──────── TEXT SECTION ────────

Let's say I am receiving income in a corp from multiple entities for consulting services and most of the money I make I keep in my company to potentially pay out dividends in future years.

Would it make sense to split the income (and therefore the profits) between multiple corporations to keep in the lowest corporate tax brackets?

Let's say I have a yearly profit of $120,000. If the current tax brackets for corps are as follows:

   Taxable income over     Not over      Tax rate

      $         0        $    50,000        15%
           50,000             75,000        25%
           75,000            100,000        34%
          100,000            335,000        39%
          335,000         10,000,000        34%
       10,000,000         15,000,000        35%
       15,000,000         18,333,333        38%
       18,333,333         ..........        35%

It seems I should set up 3 corporations, have my clients pay each of them about $40,000, and thus each corporation would only get taxed 15%. Thereby saving $12,000-$23,000 in taxes.

I could easily imagine creating N number of corps and spreading profits between them all to have the lowest tax rate.

This all seems pretty easy and obvious to me, yet I don't see any advice on the subject anywhere on the internet.

Is this legal?

────────

WRITTEN TASK:
Answer these questions from the post about splitting consulting income among corporations.
(a) What yearly profit does the writer use as the example?
(b) In the bracket table, what tax rate applies to taxable income over $100,000 and not over $335,000?
(c) How many corporations does the writer propose setting up, and about how much would clients pay each one?

──────── PROVIDED DATA ────────

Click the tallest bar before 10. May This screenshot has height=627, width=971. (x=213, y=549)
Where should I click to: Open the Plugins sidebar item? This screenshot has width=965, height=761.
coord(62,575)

────────

THE RESPONSE:
(a) $120,000
(b) 39%
(c) Three corporations, about $40,000 each